The Iraqi government launched the take-back operation on Monday, after months of preparation and support from U.S. military advisers and trainers.
Speaking at the White House Tuesday alongside Italian Prime Minister Matteo Renzi, Obama said a top priority for both of their governments is the safety and humanitarian aid for the approximately 1 million people who still live in Mosul and could suffer during the fighting.
President Barack Obama says it's a "bittersweet" day as he and Michelle Obama welcome the Italian prime minster for the last official visit and state dinner of the Obama presidency.
On a clear, fall day, the president says he and the first lady "saved the best for last" in welcoming Matteo Renzi and wife, Mrs. Agnese Landini, on Tuesday.
As for this being the last official visit of his presidency, a smiling Obama adds, "it's OK."
Renzi, for his part, says the visit is a chance to pay tribute to the enduring friendship between the U.S. and Italy.
The two leaders had plenty of kind words for each other.
Renzi told Obama: "We think history will be kind with you, Mr. President."
President Barack Obama and first lady Michelle Obama are formally welcoming Italy's prime minister and his wife to the United States with a grand arrival ceremony on the South Lawn.
The ceremony marks the beginning of a long day of meetings, statements and a press conference by Obama and Prime Minister Matteo Renzi.
The ceremony features the performance of national anthems, the two leaders reviewing military honor guards and personally greeting many in attendance, and brief remarks.
The White House says Obama wants to use the visit and final state dinner of his presidency to memorialize the strong ties between Italy and U.S. and "put wind in the sails" of a young leader that Obama views as a promising political leader.
President Barack Obama is reserving his final state dinner for the prime minister of Italy, providing star treatment to a key ally who soon faces a critical leadership test at home.
The official visit and state dinner for Italian Prime Minister Matteo Renzi on Tuesday will be a glitzy affair that features celebrity chef Mario Batali in the kitchen and singer Gwen Stefani performing after the dinner.
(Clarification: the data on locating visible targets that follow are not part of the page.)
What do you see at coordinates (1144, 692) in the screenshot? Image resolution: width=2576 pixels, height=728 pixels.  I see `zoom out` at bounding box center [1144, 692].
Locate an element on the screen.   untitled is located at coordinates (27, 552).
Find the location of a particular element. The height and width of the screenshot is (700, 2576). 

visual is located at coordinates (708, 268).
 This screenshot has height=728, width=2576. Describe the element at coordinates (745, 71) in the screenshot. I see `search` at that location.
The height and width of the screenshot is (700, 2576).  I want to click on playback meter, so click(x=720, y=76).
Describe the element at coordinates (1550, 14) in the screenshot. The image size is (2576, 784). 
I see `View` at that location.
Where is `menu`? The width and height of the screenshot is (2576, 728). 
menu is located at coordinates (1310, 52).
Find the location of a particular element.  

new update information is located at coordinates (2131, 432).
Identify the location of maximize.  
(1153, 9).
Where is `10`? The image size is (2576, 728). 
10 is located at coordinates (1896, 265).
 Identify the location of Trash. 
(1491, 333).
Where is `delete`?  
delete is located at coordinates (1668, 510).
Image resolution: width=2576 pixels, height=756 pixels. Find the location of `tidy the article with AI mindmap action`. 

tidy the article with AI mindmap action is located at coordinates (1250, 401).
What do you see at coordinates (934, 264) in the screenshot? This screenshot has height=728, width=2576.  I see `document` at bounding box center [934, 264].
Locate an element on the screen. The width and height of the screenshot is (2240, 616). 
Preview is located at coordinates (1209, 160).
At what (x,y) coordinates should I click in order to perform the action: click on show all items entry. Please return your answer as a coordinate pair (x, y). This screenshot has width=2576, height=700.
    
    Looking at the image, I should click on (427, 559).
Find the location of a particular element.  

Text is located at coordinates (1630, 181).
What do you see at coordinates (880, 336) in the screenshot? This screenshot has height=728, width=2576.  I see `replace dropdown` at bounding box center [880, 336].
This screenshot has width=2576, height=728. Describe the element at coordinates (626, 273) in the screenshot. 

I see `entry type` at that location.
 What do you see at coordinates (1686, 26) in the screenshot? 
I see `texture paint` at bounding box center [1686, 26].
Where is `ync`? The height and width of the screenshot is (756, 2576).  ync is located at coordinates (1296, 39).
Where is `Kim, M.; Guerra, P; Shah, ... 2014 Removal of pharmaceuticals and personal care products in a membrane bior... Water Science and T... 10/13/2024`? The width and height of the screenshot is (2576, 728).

White House officials describe the two political leaders as ideologically sharing a great deal of common ground, most notably their belief in the importance of a strongly integrated Europe.
Britain's decision to exit the European Union is testing that vision, and a Dec. 4 referendum in Italy on the government's proposed overhaul of the constitution could derail Renzi's political future if it fails.